■ ASSIGNMENT
Check each line of the entries for the string "text". Report only how many lines have it.

■ THE DATA
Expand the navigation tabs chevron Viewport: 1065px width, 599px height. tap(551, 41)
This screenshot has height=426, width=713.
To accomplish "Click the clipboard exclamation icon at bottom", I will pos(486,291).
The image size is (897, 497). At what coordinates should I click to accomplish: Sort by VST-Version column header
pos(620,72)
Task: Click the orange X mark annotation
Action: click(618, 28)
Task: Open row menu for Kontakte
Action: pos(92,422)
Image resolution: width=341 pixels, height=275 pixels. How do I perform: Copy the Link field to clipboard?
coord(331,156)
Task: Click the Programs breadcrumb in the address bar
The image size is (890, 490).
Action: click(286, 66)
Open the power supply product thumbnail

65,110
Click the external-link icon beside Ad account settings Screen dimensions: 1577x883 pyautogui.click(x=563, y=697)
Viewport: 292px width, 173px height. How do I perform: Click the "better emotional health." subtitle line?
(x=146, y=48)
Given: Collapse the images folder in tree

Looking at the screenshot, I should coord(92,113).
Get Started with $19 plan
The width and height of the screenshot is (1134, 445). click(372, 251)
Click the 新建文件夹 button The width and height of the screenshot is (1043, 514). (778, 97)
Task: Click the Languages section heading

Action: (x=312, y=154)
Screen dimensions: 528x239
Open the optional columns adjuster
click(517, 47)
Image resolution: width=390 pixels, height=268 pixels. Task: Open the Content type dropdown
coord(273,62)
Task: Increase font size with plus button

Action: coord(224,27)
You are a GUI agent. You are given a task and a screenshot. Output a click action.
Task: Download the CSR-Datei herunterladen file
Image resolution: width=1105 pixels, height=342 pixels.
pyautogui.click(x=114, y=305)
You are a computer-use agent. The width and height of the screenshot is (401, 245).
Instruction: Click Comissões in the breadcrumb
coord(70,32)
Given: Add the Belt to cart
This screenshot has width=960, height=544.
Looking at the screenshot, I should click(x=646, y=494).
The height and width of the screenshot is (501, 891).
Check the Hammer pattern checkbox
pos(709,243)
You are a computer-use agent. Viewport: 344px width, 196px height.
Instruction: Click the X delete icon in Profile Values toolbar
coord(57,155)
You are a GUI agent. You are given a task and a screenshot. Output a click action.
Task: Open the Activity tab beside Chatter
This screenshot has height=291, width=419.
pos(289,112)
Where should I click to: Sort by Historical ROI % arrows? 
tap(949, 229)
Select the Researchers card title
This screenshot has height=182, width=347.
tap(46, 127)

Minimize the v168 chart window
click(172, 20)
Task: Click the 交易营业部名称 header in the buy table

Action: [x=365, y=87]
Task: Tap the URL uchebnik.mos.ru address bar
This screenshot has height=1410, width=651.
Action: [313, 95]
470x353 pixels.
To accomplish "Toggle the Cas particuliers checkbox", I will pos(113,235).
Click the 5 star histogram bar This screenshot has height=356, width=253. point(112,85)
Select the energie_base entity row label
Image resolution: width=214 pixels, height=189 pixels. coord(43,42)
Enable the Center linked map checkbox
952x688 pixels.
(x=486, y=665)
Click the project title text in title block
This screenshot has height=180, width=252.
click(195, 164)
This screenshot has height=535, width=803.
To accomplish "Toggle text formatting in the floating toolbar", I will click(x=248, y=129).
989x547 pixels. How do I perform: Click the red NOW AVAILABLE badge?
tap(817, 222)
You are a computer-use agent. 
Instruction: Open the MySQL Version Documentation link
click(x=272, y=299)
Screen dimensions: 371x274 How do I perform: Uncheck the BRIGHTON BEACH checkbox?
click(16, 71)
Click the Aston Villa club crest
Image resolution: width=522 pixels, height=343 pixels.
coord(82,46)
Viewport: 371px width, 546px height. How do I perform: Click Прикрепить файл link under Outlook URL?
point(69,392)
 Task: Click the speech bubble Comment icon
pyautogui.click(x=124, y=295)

■ SOLUTION FOR THIS TASK
2